Painful dialogue, a host of clichés and the overall Lifetime Original-quality of the film aside, the true events behind Shriver’s fate are pretty fascinating. Around October 2004, Shriver was nearing the end of his visa stay and needed some extra cash. He responded to an ad online seeking someone to write political papers for cash, and met up with a woman named Amanda, who paid him $120 to write about US-Sino relations.
Eventually, the woman introduced Shriver to a group of associates who were interested in forming a “friendship” with him, suggesting that he apply for a government job. At this point, Shriver realized that the the group was affiliated with the PRC government. “What, um, what exactly are you asking me?” he asks in the film, although he goes and applies for the CIA anyways.

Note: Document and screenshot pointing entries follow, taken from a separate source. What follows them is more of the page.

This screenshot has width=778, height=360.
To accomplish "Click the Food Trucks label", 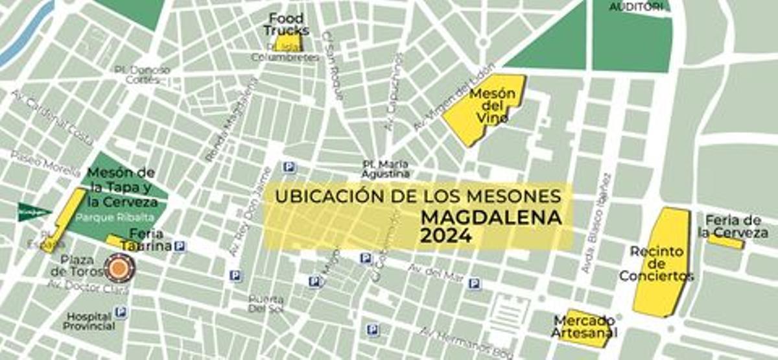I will pyautogui.click(x=285, y=24).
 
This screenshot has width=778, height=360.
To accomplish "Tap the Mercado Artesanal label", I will pyautogui.click(x=585, y=327).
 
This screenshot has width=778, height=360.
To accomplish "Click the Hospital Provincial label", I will pyautogui.click(x=89, y=321).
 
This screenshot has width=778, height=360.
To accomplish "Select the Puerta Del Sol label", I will pyautogui.click(x=266, y=304).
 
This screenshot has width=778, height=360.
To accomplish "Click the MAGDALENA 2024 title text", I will pyautogui.click(x=491, y=226).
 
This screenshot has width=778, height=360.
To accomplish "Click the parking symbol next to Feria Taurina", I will pyautogui.click(x=181, y=246).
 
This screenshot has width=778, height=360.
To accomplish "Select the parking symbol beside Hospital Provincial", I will pyautogui.click(x=121, y=312).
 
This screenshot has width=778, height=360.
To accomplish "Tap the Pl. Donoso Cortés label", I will pyautogui.click(x=141, y=75).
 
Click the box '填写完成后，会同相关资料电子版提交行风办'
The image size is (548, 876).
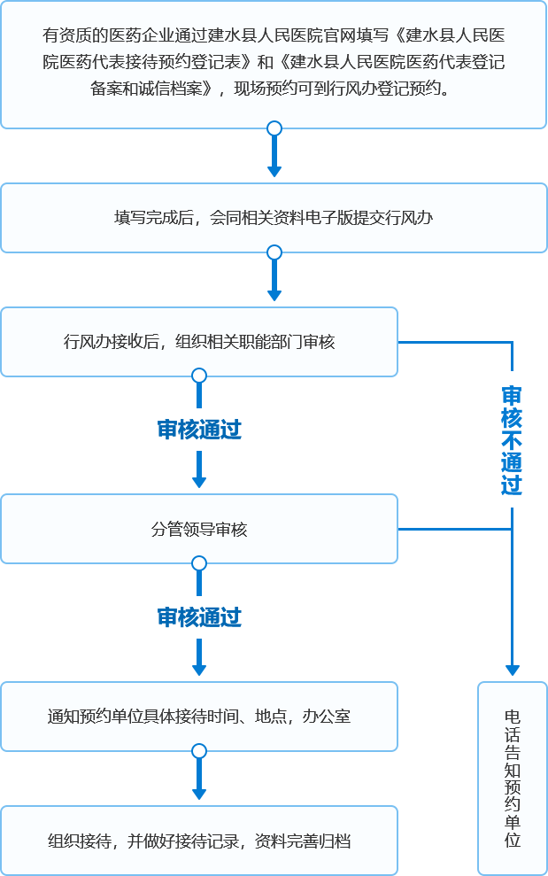coord(274,217)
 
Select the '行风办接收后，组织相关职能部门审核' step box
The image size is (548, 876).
coord(199,342)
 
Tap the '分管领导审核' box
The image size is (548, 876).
coord(199,529)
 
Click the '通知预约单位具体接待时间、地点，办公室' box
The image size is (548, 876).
coord(199,716)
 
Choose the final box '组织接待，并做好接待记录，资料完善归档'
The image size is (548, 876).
coord(199,841)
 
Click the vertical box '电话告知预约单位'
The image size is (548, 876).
coord(512,778)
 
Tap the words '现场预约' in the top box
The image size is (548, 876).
coord(266,89)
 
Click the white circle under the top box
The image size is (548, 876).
coord(274,128)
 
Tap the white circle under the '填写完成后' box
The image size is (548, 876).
coord(274,252)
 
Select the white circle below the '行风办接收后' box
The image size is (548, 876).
coord(199,376)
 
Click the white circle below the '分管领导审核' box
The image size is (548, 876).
coord(199,563)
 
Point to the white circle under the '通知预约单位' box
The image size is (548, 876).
coord(199,751)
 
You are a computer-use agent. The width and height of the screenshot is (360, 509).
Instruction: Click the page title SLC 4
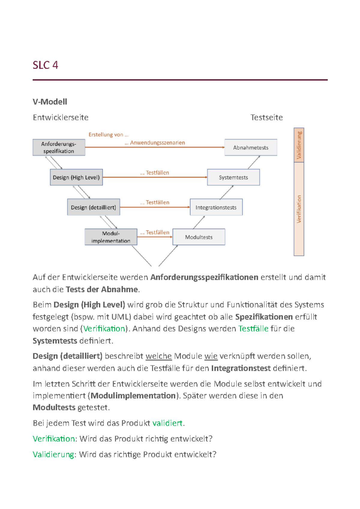pos(45,65)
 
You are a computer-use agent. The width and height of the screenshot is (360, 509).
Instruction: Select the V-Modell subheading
pos(50,102)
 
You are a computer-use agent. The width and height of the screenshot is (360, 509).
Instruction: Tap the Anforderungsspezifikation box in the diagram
pos(59,147)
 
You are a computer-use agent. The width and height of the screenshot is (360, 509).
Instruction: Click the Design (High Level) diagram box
pos(76,177)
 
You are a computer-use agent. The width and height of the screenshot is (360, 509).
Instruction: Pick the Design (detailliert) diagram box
pos(93,207)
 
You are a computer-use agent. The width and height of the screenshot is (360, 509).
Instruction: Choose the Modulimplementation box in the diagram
pos(111,237)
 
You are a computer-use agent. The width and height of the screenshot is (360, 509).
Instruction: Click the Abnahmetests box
pos(251,147)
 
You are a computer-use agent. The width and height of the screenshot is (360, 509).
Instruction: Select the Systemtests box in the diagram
pos(233,177)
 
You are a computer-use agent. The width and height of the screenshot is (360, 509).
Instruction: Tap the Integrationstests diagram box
pos(216,207)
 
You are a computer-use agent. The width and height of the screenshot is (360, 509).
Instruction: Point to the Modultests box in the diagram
pos(199,237)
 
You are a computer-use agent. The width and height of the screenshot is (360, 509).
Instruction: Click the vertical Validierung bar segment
pos(299,145)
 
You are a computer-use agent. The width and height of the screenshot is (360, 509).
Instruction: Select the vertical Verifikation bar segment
pos(299,209)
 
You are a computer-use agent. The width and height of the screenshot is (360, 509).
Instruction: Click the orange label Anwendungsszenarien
pos(158,143)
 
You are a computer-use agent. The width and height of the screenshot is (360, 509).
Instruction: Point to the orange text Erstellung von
pos(108,135)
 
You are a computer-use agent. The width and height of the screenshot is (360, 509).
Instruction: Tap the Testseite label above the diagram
pos(266,118)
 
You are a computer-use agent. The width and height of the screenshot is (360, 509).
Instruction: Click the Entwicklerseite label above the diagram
pos(61,118)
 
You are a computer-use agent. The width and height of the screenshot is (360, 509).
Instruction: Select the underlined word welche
pos(158,356)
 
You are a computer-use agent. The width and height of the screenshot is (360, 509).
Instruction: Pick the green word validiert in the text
pos(167,423)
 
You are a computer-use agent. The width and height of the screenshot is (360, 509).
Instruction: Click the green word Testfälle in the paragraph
pos(253,329)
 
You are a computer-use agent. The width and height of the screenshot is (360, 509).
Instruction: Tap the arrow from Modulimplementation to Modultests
pos(155,237)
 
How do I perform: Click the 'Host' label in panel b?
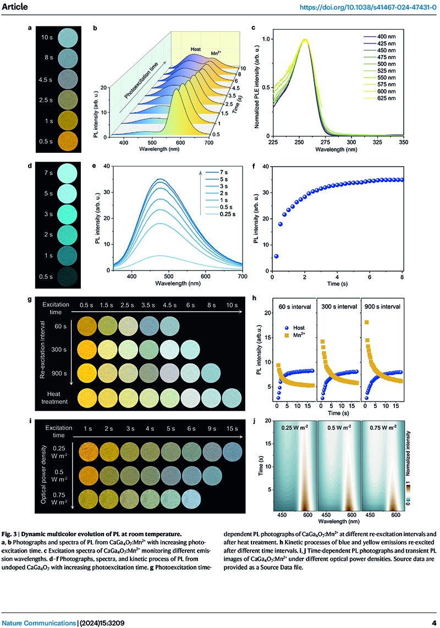tap(195, 49)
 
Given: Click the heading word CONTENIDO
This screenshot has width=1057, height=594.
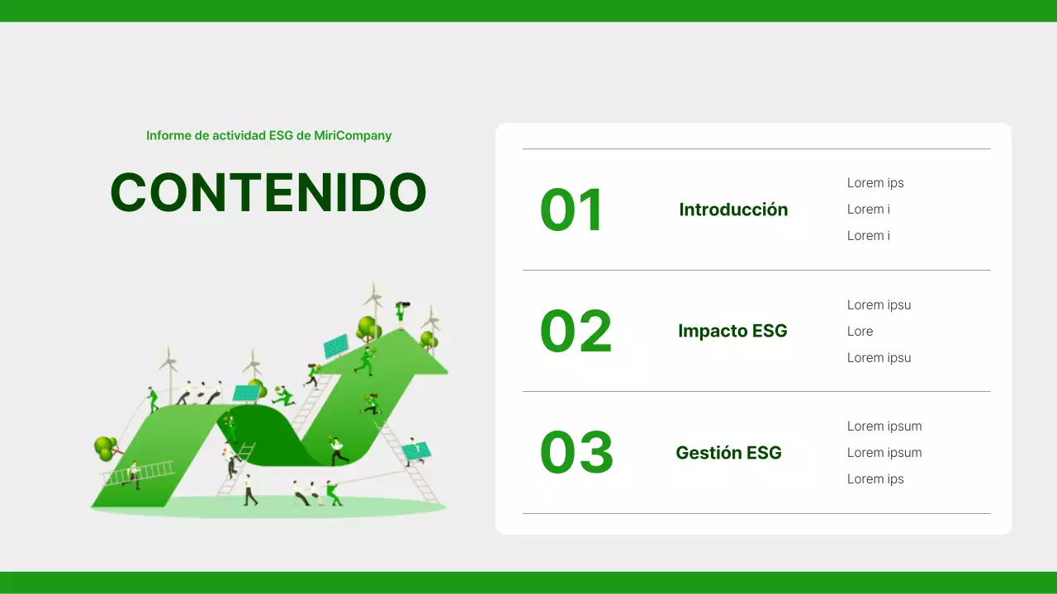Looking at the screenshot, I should pyautogui.click(x=268, y=193).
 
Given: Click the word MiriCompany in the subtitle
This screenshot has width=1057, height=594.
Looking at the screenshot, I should pyautogui.click(x=353, y=135).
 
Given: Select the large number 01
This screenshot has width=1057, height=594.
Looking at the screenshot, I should pyautogui.click(x=571, y=210).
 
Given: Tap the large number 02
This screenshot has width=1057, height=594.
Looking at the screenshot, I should pyautogui.click(x=576, y=331).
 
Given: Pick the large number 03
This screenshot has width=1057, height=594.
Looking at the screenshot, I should pyautogui.click(x=576, y=452).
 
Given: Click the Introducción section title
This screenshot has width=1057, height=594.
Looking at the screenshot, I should pyautogui.click(x=733, y=210).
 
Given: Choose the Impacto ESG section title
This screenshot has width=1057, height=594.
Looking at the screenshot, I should pyautogui.click(x=732, y=331).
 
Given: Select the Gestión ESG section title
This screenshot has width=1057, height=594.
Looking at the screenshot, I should pyautogui.click(x=728, y=452).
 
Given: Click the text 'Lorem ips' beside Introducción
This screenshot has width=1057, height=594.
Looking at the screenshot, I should pyautogui.click(x=875, y=183).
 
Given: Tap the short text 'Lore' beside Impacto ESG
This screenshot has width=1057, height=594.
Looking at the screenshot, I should pyautogui.click(x=860, y=331).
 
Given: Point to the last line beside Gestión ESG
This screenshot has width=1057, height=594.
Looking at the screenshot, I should pyautogui.click(x=875, y=478).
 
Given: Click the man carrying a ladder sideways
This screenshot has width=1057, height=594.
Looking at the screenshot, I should pyautogui.click(x=132, y=475).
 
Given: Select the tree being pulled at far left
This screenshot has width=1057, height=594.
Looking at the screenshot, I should pyautogui.click(x=105, y=448).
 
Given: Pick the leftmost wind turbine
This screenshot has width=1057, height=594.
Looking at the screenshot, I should pyautogui.click(x=168, y=367).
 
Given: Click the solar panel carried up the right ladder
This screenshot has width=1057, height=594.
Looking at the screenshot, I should pyautogui.click(x=415, y=450).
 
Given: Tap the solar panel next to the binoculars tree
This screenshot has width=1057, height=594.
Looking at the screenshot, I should pyautogui.click(x=335, y=346).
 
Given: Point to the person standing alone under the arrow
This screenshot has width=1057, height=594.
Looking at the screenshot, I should pyautogui.click(x=249, y=490).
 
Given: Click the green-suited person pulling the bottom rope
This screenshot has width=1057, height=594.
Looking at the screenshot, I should pyautogui.click(x=333, y=493).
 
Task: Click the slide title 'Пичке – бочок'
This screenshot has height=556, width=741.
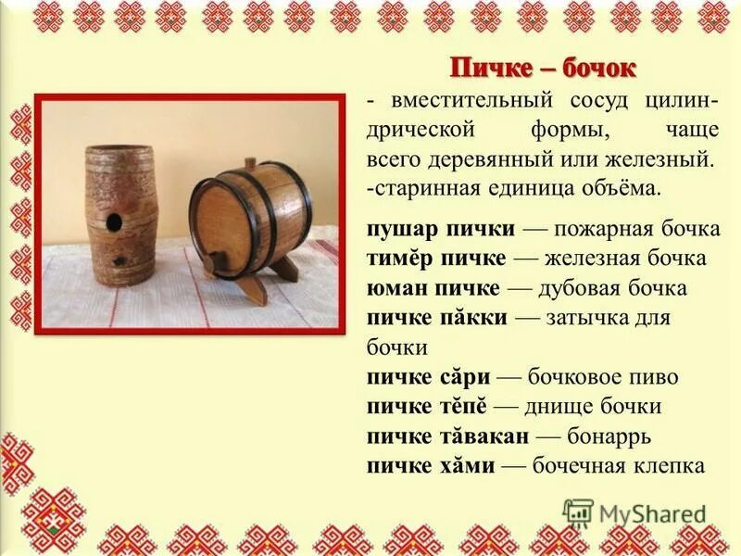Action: click(543, 68)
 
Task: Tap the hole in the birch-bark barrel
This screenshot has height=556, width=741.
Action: click(114, 221)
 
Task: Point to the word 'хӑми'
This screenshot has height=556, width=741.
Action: click(469, 465)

The rest documents his entanglement with the crowd and his inevitable downfall after being uncovered and arrested by the FBI in 2010 at customs. The same year, Shriver pled guilty to conspiring to provide national defense information to China and was sentenced to four years in federal prison.
A cautionary tale is what this film serves to students in Shanghai carelessly sipping down buckets of fake liquor at Perry’s as if they’re not about to be picked up by PRC intelligence officers and become one of their disposable pawns. As Shriver stated in a warning posted to the FBI’s website: “A keen awareness is the most powerful weapon [against being recruited].”